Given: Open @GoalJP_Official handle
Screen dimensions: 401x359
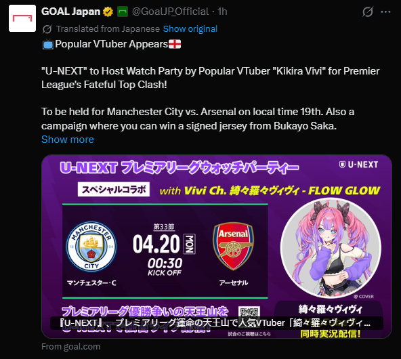Looking at the screenshot, I should coord(170,12).
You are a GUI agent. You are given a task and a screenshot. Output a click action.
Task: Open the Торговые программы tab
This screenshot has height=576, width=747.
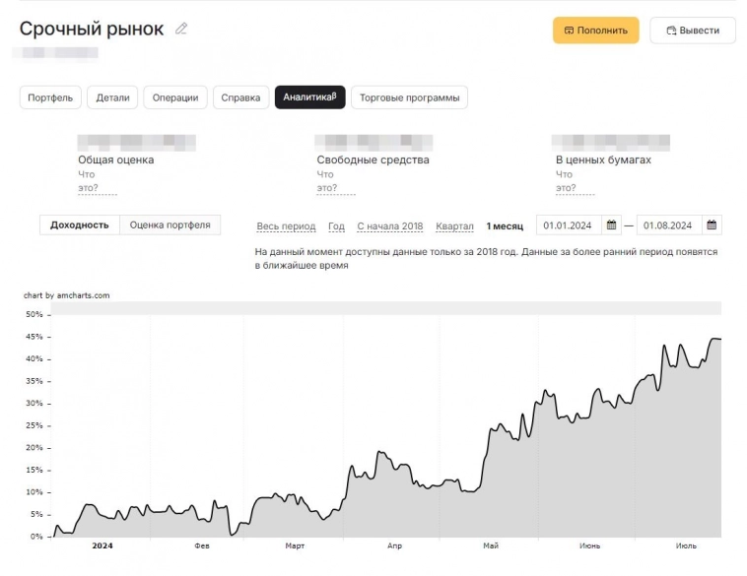tap(409, 97)
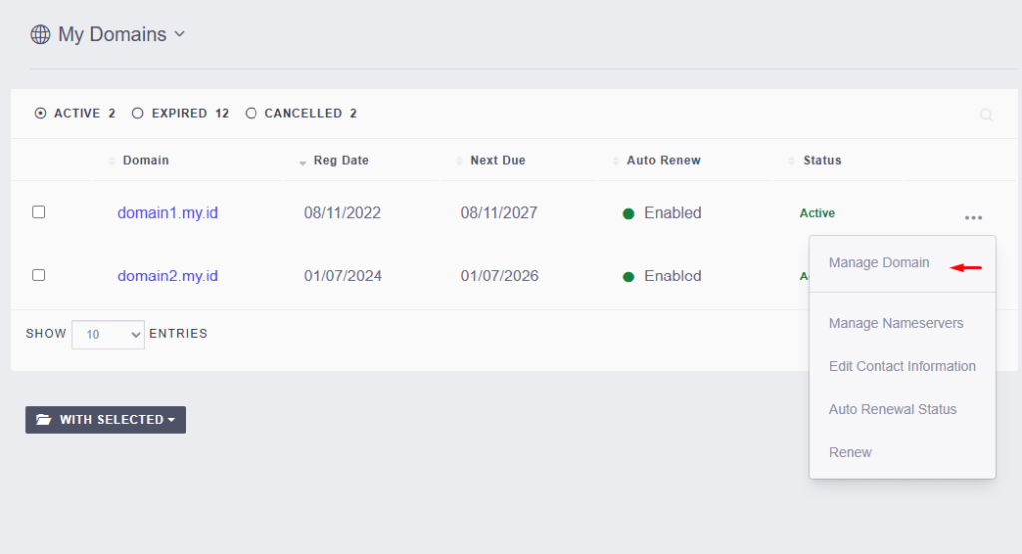
Task: Sort by the Next Due column header
Action: coord(497,160)
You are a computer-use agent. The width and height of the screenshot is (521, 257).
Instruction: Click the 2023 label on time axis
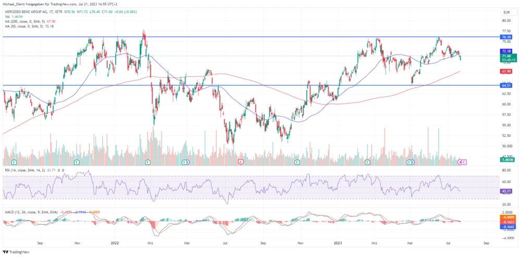[x=339, y=242]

§ Aim
Reproduce the entire listing above with "Screen dimensions" swapped for "Viewport size" and every other line unchanged, omitting the pictures.

§ Answer for the task
Given: Open @GoalJP_Official handle
Viewport size: 401x359
Looking at the screenshot, I should coord(170,12).
You are a GUI agent. You are given a task and a screenshot. Output a click action.
Task: Open the Торговые программы tab
This screenshot has height=576, width=747.
tap(409, 97)
Task: Sort by the Next Due column header
Action: coord(497,160)
You are a computer-use agent. The width and height of the screenshot is (521, 257).
Instruction: Click the 2023 label on time axis
[x=339, y=242]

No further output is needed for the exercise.